Activity =
Repeat each entry as written and leave the images out of the copy.

Data shown =
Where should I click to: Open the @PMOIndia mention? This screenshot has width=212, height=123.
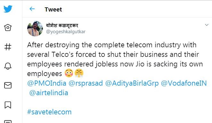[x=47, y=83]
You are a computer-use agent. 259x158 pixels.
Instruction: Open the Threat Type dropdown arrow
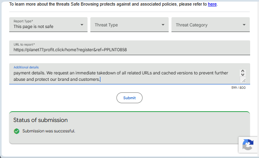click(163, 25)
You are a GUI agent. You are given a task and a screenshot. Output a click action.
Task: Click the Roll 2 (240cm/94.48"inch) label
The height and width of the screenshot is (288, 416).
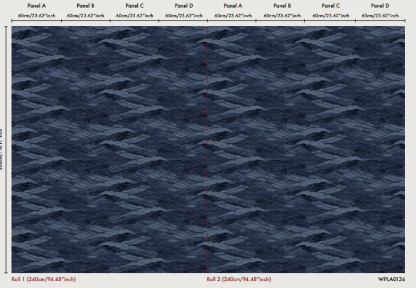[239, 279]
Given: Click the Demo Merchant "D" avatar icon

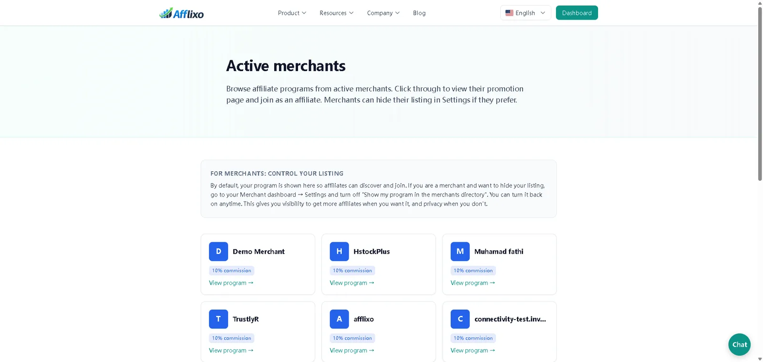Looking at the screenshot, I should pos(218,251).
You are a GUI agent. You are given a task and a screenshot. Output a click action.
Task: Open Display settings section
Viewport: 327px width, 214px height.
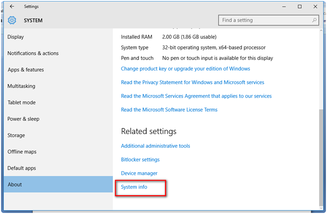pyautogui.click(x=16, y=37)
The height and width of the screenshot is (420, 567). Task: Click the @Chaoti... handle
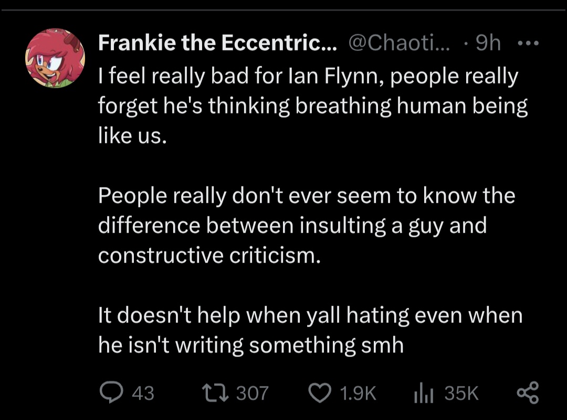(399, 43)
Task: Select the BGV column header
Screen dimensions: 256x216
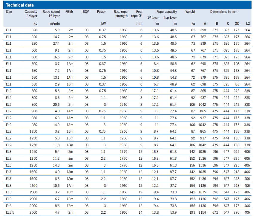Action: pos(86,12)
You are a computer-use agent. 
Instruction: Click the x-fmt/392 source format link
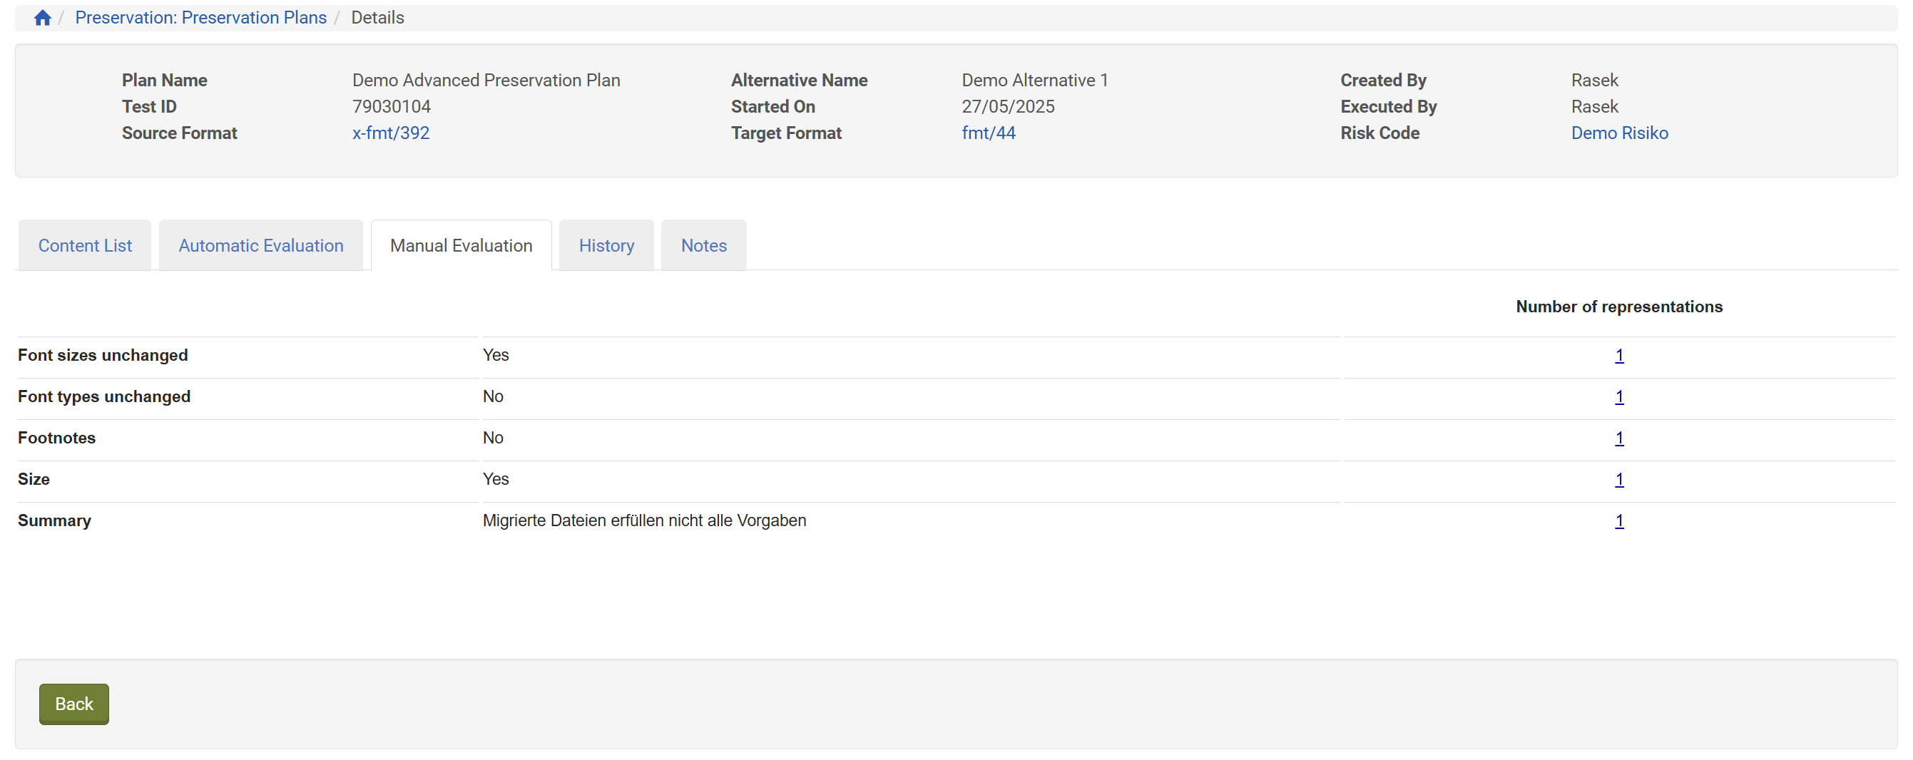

Response =
Where should I click to: Open the @PMOIndia mention? This screenshot has width=212, height=123.
[x=47, y=83]
You are a computer-use agent. 259x158 pixels.
Instruction: Open the Threat Type dropdown arrow
click(163, 25)
You are a GUI agent. You are given a task and a screenshot. Output a click action.
Task: Click the Roll 2 (240cm/94.48"inch) label
The height and width of the screenshot is (288, 416).
[239, 279]
Given: Click the Demo Merchant "D" avatar icon

Looking at the screenshot, I should pos(218,251).
You are a GUI agent. You are given a task and a screenshot. Output a click action.
Task: Open Display settings section
Viewport: 327px width, 214px height.
pyautogui.click(x=16, y=37)
The height and width of the screenshot is (420, 567). Task: Click the @Chaoti... handle
(399, 43)
Task: Select the BGV column header
Screen dimensions: 256x216
Action: pos(86,12)
You are a computer-use agent. 
Instruction: Click the x-fmt/392 source format link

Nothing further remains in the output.